■ Task requirements:
(a) Copy out the git patch from "diff --git a/LICENSE.md" to "of this software.".
(b) Answer these questions about the git patch:
(i) Which file is created with mode 100755?
(ii) How many insertions does the patch report in total?
(iii) What year appears in the copyright line of LICENSE.md?
(c) Proceed with the git patch, starting after its last line.

==== Text excerpt

From 940fe79cafbf9e8d262af3bc0db56269c2bf74ec Mon Sep 17 00:00:00 2001
From: Jan Wolff <janw@mailbox.org>
Date: Fri, 21 Jun 2019 09:35:42 +0200
Subject: [PATCH] initial commit

---
 LICENSE.md |  18 ++++
 README.md  |  15 +++
 vma.py     | 303 +++++++++++++++++++++++++++++++++++++++++++++++++++++
 3 files changed, 336 insertions(+)
 create mode 100644 LICENSE.md
 create mode 100644 README.md
 create mode 100755 vma.py

diff --git a/LICENSE.md b/LICENSE.md
new file mode 100644
index 0000000..6ed8478
--- /dev/null
+++ b/LICENSE.md
@@ -0,0 +1,18 @@
+Copyright (c) 2019 Jan Wolff
+
+This software is provided 'as-is', without any express or implied
+warranty. In no event will the authors be held liable for any damages
+arising from the use of this software.

========
==== Data under study

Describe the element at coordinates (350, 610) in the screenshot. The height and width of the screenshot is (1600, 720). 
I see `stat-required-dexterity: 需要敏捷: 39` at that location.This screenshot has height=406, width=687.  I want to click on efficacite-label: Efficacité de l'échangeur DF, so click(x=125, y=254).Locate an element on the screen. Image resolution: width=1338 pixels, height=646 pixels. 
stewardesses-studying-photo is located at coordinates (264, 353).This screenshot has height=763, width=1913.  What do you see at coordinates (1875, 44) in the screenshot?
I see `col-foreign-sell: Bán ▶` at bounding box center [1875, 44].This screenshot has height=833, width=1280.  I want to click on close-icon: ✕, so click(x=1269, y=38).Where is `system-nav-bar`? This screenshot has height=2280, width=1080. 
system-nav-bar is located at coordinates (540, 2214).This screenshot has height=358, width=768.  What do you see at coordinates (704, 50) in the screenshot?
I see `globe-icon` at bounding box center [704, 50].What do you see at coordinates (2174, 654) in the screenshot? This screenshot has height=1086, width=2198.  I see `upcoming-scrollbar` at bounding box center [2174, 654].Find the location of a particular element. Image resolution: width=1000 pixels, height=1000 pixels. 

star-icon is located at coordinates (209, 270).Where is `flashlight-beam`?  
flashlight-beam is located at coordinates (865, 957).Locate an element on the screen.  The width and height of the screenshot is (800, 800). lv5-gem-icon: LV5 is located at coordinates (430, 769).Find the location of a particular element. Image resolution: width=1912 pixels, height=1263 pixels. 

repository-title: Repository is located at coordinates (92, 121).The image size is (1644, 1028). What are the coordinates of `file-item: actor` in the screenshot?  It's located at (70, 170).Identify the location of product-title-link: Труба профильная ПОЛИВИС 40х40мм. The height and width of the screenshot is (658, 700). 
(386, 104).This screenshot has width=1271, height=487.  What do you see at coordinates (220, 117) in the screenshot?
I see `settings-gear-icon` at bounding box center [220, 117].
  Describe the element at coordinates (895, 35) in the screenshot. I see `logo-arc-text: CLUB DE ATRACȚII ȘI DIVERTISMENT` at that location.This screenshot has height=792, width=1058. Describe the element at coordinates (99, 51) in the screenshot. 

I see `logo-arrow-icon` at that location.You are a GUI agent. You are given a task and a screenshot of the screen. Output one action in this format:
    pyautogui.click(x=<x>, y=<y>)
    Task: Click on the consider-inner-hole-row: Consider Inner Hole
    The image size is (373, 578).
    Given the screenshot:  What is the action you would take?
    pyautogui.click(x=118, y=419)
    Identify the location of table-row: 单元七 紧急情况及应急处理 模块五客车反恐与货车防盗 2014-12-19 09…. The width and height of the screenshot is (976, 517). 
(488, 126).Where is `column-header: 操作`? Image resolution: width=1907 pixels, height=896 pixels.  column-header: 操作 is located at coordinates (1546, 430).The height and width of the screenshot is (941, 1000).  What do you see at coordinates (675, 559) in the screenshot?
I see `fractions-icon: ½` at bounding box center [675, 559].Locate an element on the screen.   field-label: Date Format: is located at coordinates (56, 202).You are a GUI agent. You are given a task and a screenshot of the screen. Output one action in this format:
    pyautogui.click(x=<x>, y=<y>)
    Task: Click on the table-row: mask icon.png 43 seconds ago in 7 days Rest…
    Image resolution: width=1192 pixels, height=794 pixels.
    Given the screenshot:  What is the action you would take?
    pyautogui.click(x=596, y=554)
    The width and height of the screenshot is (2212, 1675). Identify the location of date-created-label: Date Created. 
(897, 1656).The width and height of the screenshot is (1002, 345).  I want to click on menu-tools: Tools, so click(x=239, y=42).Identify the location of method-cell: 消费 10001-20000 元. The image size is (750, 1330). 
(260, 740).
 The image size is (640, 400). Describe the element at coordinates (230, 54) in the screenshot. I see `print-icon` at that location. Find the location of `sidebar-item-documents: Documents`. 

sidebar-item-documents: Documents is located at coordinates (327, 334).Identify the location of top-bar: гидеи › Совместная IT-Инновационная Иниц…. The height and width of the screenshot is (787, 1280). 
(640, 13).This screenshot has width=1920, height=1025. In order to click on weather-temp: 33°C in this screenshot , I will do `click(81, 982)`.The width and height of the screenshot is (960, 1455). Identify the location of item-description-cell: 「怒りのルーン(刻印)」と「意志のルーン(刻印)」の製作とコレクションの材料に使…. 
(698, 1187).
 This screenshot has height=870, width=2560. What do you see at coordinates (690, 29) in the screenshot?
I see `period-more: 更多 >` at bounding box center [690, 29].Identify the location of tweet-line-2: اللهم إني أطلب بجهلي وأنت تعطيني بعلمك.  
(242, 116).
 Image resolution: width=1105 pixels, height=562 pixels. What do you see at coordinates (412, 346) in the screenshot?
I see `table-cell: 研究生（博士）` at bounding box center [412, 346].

========

■ Answer section:
(a)
diff --git a/LICENSE.md b/LICENSE.md
new file mode 100644
index 0000000..6ed8478
--- /dev/null
+++ b/LICENSE.md
@@ -0,0 +1,18 @@
+Copyright (c) 2019 Jan Wolff
+
+This software is provided 'as-is', without any express or implied
+warranty. In no event will the authors be held liable for any damages
+arising from the use of this software.

(b)
(i) vma.py
(ii) 336
(iii) 2019

(c)
+
+Permission is granted to anyone to use this software for any purpose,
+including commercial applications, and to alter it and redistribute it
+freely, subject to the following restrictions:
+
+1. The origin of this software must not be misrepresented; you must not
+   claim that you wrote the original software. If you use this software
+   in a product, an acknowledgment in the product documentation would be
+   appreciated but is not required.
+2. Altered source versions must be plainly marked as such, and must not be
+   misrepresented as being the original software.
+3. This notice may not be removed or altered from any source distribution.
+
diff --git a/README.md b/README.md
new file mode 100644
index 0000000..962f5d5
--- /dev/null
+++ b/README.md
@@ -0,0 +1,15 @@
+VMA extractor
+=============
+
+`vma.py` implements a VMA extraction tool in Python 3.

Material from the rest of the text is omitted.